I believe the primary motivation should be to find the truth. The consequences of a wrongful conviction are too horrific for the falsely accused.   Being falsely accused and years in prison can turn an ambitious student to an embittered traumatized and angry adult.   And when the wrong person is convicted, the real culprit remains at large, thus endangering the rest of us.   Criminals can more safely believe they are unlikely to get caught, and certain minorities need to constantly be vigilant about being falsely accused.

 The biggest lie we tell ourselves is that we are capable of being objective. 

However, this is impossible. Our brains are simply NOT wired this way.

We are all biased

 In order to have justice, I propose we approach each case as a private detective would.   Instead of the incentives being to charge someone with a crime, they would be to solve the puzzle to determine exactly how a crime happened.  Evidence would be gathered, and a theory of the crime would be proposed.   Then as in science, a paper could be written detailing the detective’s arguments.  The paper would need to be reviewed by a jury of peers.  If there is not clear consensus on the plausibility of the story, then the case should allow another detective to gather more evidence and suggest another theory.  The case would not be closed until there is consensus that the most plausible story has been found.

This proposal could be modified to use other mediums, such as a talk, or a computer program to present the evidence.

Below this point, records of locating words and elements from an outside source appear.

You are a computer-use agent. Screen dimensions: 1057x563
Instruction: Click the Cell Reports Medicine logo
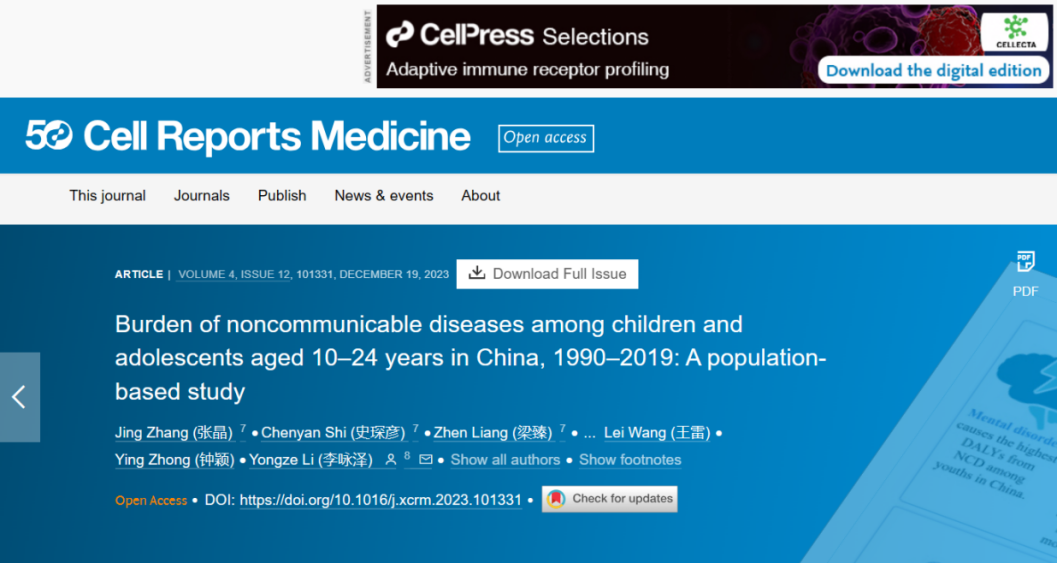click(248, 137)
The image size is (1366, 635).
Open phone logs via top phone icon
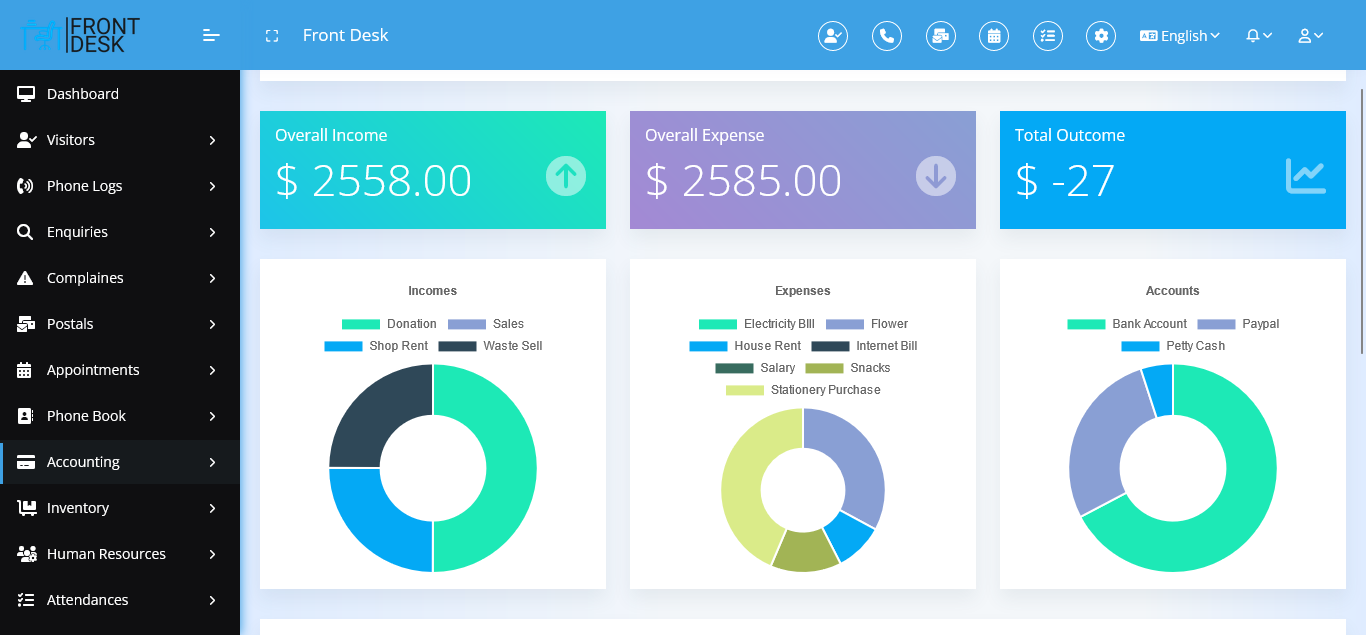tap(886, 36)
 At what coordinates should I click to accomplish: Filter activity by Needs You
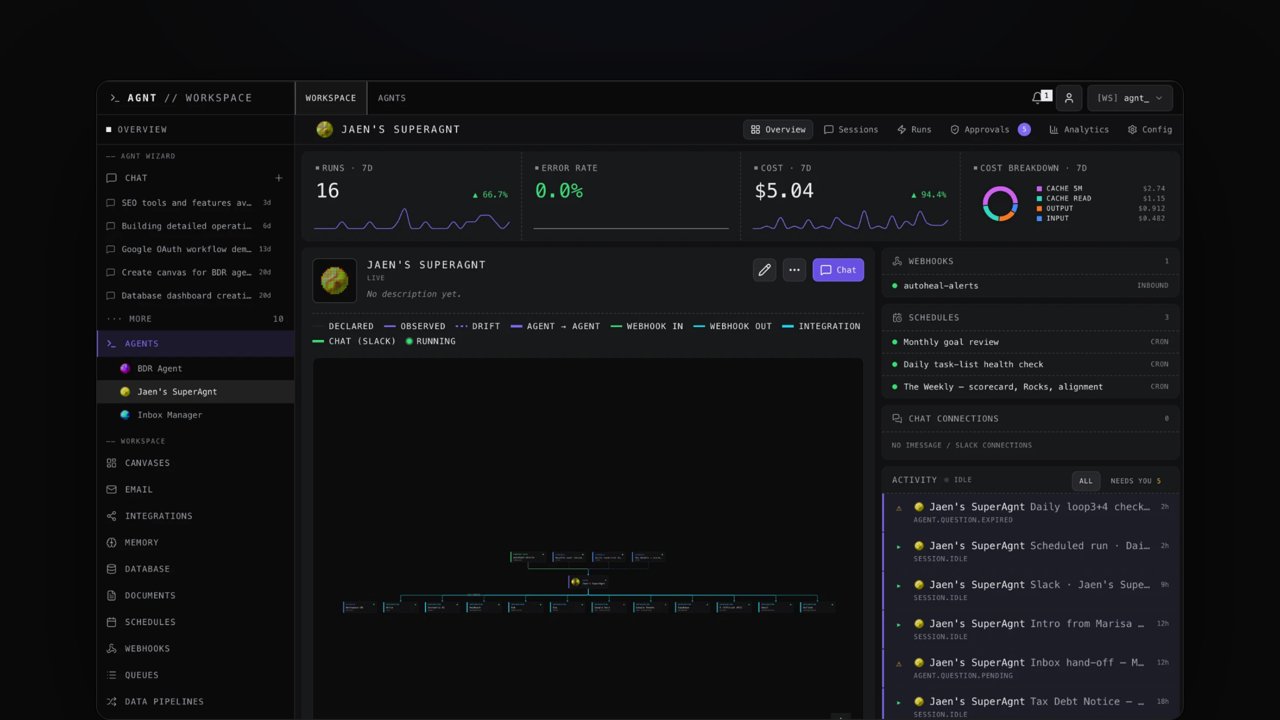(1135, 481)
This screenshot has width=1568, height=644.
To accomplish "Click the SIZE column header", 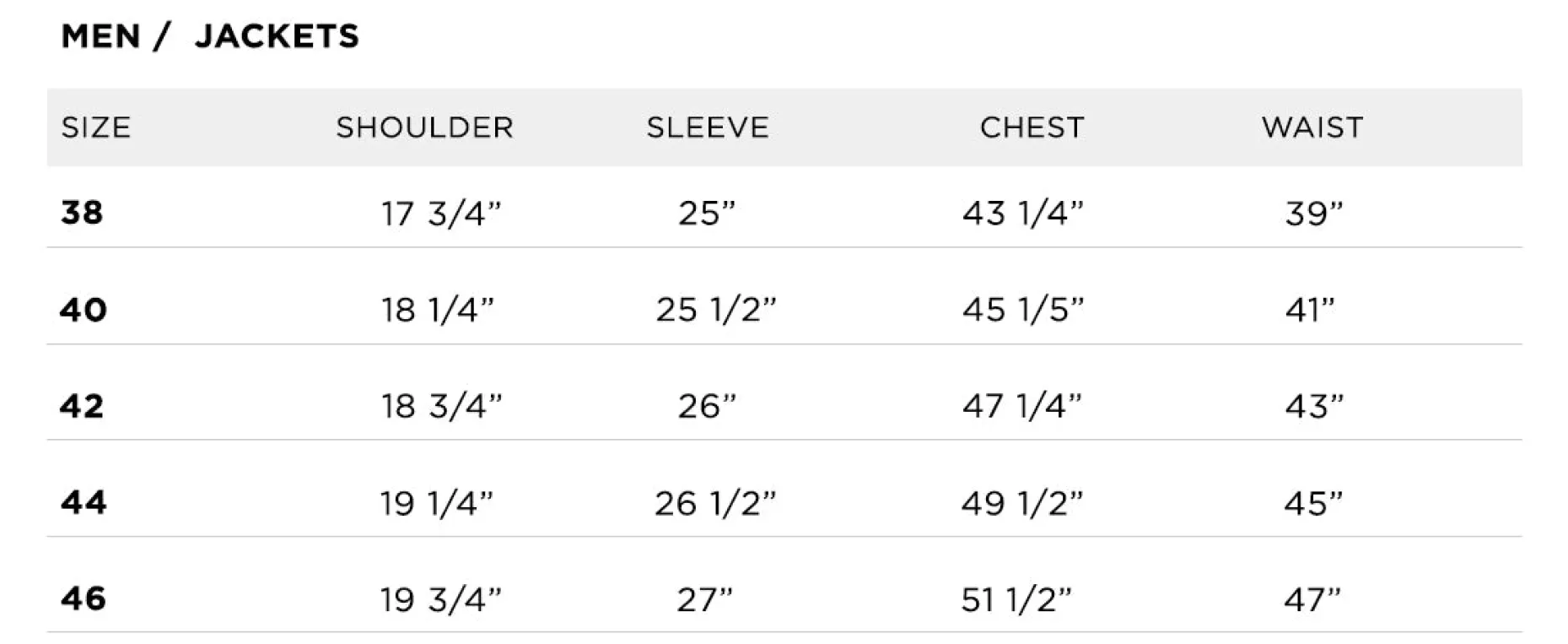I will tap(96, 127).
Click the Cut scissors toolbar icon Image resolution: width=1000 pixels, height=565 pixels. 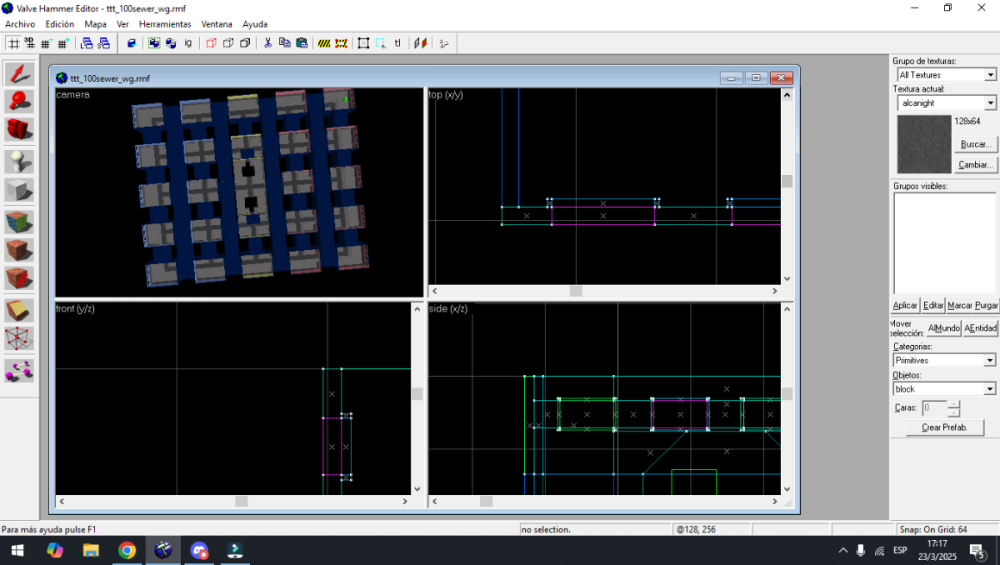(x=268, y=43)
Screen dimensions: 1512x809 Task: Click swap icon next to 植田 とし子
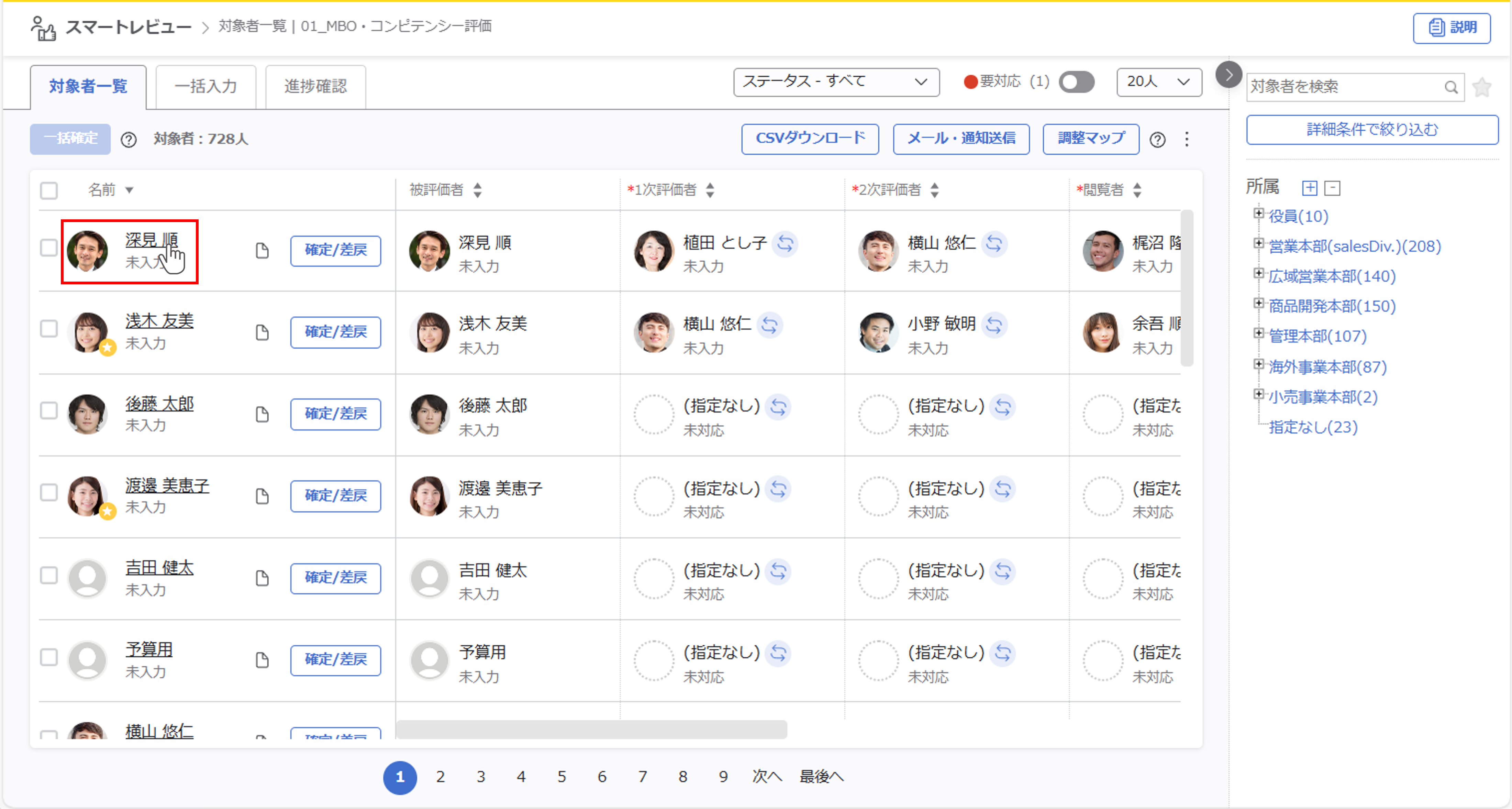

Each private detective would have to undergo rigorous training about how to properly gather objective evidence, and the factors involved that could influence their ability to be objective.   When their theories are reviewed by their peers, like scientists, the peer detectives should look for evidence of biases or errors in their evidence, and their conclusions.   Private detectives would have to demonstrate that their primary motive is to uncover the truth, and that they understand the consequences of wrongful convictions. They should have to prove that they are able to be objective and undergo regular reviews and education to ensure that they are aware of the latest research in how we can be biased.